• Task goal:
Swap "computer-use agent" for "desktop assistant" throughout the lines below and leave everything else unchanged.

-- begin --

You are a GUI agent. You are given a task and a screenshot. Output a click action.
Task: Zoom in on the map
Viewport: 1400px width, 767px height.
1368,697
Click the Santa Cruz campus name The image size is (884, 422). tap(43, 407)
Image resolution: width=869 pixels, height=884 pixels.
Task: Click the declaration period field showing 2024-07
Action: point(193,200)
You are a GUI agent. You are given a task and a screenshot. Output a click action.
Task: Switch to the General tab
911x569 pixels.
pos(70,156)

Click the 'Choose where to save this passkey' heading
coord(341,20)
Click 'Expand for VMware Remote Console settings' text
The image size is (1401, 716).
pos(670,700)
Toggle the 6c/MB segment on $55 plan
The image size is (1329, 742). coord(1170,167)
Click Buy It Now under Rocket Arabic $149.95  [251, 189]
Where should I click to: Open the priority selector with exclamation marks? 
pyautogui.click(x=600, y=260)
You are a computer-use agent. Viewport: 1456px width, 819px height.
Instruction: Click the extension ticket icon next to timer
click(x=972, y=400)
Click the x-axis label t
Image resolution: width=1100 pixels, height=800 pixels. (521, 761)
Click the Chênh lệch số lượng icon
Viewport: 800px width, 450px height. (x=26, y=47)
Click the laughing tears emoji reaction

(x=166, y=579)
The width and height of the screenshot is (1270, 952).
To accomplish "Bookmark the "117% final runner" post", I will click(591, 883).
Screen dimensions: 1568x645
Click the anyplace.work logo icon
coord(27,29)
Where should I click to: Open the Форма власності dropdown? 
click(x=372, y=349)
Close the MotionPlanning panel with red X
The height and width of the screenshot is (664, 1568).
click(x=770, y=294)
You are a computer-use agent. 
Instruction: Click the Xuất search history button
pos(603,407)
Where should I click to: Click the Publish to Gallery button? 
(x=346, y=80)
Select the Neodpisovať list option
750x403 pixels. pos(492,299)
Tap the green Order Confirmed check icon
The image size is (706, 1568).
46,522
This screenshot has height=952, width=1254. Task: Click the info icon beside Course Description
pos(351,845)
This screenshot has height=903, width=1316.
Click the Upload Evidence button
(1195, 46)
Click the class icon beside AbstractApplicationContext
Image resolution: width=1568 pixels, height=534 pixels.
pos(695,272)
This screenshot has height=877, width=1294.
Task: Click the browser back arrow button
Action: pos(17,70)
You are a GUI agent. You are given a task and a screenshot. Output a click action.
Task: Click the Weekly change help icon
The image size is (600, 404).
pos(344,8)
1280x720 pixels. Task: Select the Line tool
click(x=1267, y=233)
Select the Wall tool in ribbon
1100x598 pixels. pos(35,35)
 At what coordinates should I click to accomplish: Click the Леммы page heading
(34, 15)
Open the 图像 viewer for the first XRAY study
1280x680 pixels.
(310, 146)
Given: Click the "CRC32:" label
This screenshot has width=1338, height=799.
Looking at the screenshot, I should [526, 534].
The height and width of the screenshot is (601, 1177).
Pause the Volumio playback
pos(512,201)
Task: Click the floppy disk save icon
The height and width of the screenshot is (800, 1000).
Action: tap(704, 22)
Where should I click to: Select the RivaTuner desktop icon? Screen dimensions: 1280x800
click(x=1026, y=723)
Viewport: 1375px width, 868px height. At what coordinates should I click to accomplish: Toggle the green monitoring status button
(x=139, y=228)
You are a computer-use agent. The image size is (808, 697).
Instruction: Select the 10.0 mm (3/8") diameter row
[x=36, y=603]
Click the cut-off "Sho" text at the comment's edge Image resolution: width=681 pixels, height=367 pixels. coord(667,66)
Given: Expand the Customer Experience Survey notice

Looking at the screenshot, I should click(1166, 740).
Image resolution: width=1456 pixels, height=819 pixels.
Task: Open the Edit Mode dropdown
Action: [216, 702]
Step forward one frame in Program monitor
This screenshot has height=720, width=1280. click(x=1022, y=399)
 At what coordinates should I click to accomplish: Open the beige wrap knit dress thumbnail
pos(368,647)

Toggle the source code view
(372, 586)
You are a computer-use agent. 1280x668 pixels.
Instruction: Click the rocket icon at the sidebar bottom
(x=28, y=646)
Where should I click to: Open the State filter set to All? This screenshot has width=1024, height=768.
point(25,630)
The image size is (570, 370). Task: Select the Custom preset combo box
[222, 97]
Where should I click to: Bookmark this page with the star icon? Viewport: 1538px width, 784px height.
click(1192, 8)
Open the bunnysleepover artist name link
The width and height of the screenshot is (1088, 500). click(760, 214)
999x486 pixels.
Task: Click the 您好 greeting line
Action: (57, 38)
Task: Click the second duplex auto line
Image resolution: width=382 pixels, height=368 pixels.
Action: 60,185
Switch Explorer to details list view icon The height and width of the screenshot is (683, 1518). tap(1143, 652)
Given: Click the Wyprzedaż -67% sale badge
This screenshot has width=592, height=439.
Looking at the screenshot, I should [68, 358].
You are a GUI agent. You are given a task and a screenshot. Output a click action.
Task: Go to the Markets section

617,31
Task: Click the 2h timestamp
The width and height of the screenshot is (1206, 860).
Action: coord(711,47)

-- end --

• Response to this exercise:
You are a GUI agent. You are given a task and a screenshot. Output a click action.
Task: Zoom in on the map
Viewport: 1400px width, 767px height.
1368,697
Click the Santa Cruz campus name The image size is (884, 422). tap(43, 407)
Image resolution: width=869 pixels, height=884 pixels.
Task: Click the declaration period field showing 2024-07
Action: point(193,200)
You are a GUI agent. You are given a task and a screenshot. Output a click action.
Task: Switch to the General tab
911x569 pixels.
pos(70,156)

Click the 'Choose where to save this passkey' heading
coord(341,20)
Click 'Expand for VMware Remote Console settings' text
The image size is (1401, 716).
pos(670,700)
Toggle the 6c/MB segment on $55 plan
The image size is (1329, 742). coord(1170,167)
Click Buy It Now under Rocket Arabic $149.95  [251, 189]
Where should I click to: Open the priority selector with exclamation marks? 
pyautogui.click(x=600, y=260)
You are a desktop assistant. Viewport: 1456px width, 819px height.
Instruction: Click the extension ticket icon next to timer
click(x=972, y=400)
Click the x-axis label t
Image resolution: width=1100 pixels, height=800 pixels. (521, 761)
Click the Chênh lệch số lượng icon
Viewport: 800px width, 450px height. (x=26, y=47)
Click the laughing tears emoji reaction

(x=166, y=579)
The width and height of the screenshot is (1270, 952).
To accomplish "Bookmark the "117% final runner" post", I will click(591, 883).
Screen dimensions: 1568x645
Click the anyplace.work logo icon
coord(27,29)
Where should I click to: Open the Форма власності dropdown? 
click(x=372, y=349)
Close the MotionPlanning panel with red X
The height and width of the screenshot is (664, 1568).
click(x=770, y=294)
You are a desktop assistant. 
Instruction: Click the Xuất search history button
pos(603,407)
Where should I click to: Click the Publish to Gallery button? 
(x=346, y=80)
Select the Neodpisovať list option
750x403 pixels. pos(492,299)
Tap the green Order Confirmed check icon
The image size is (706, 1568).
46,522
This screenshot has height=952, width=1254. Task: Click the info icon beside Course Description
pos(351,845)
This screenshot has height=903, width=1316.
Click the Upload Evidence button
(1195, 46)
Click the class icon beside AbstractApplicationContext
Image resolution: width=1568 pixels, height=534 pixels.
pos(695,272)
This screenshot has height=877, width=1294.
Task: Click the browser back arrow button
Action: pos(17,70)
You are a GUI agent. You are given a task and a screenshot. Output a click action.
Task: Click the Weekly change help icon
The image size is (600, 404).
pos(344,8)
1280x720 pixels. Task: Select the Line tool
click(x=1267, y=233)
Select the Wall tool in ribbon
1100x598 pixels. pos(35,35)
 At what coordinates should I click to accomplish: Click the Леммы page heading
(34, 15)
Open the 图像 viewer for the first XRAY study
1280x680 pixels.
(310, 146)
Given: Click the "CRC32:" label
This screenshot has width=1338, height=799.
Looking at the screenshot, I should [526, 534].
The height and width of the screenshot is (601, 1177).
Pause the Volumio playback
pos(512,201)
Task: Click the floppy disk save icon
The height and width of the screenshot is (800, 1000).
Action: tap(704, 22)
Where should I click to: Select the RivaTuner desktop icon? Screen dimensions: 1280x800
click(x=1026, y=723)
Viewport: 1375px width, 868px height. At what coordinates should I click to accomplish: Toggle the green monitoring status button
(x=139, y=228)
You are a desktop assistant. The image size is (808, 697).
Instruction: Select the 10.0 mm (3/8") diameter row
[x=36, y=603]
Click the cut-off "Sho" text at the comment's edge Image resolution: width=681 pixels, height=367 pixels. coord(667,66)
Given: Expand the Customer Experience Survey notice

Looking at the screenshot, I should click(1166, 740).
Image resolution: width=1456 pixels, height=819 pixels.
Task: Open the Edit Mode dropdown
Action: [216, 702]
Step forward one frame in Program monitor
This screenshot has height=720, width=1280. click(x=1022, y=399)
 At what coordinates should I click to accomplish: Open the beige wrap knit dress thumbnail
pos(368,647)

Toggle the source code view
(372, 586)
You are a desktop assistant. 1280x668 pixels.
Instruction: Click the rocket icon at the sidebar bottom
(x=28, y=646)
Where should I click to: Open the State filter set to All? This screenshot has width=1024, height=768.
point(25,630)
The image size is (570, 370). Task: Select the Custom preset combo box
[222, 97]
Where should I click to: Bookmark this page with the star icon? Viewport: 1538px width, 784px height.
click(1192, 8)
Open the bunnysleepover artist name link
The width and height of the screenshot is (1088, 500). click(760, 214)
999x486 pixels.
Task: Click the 您好 greeting line
Action: (57, 38)
Task: Click the second duplex auto line
Image resolution: width=382 pixels, height=368 pixels.
Action: 60,185
Switch Explorer to details list view icon The height and width of the screenshot is (683, 1518). tap(1143, 652)
Given: Click the Wyprzedaż -67% sale badge
This screenshot has width=592, height=439.
Looking at the screenshot, I should [68, 358].
You are a GUI agent. You are given a task and a screenshot. Output a click action.
Task: Go to the Markets section

617,31
Task: Click the 2h timestamp
The width and height of the screenshot is (1206, 860).
Action: coord(711,47)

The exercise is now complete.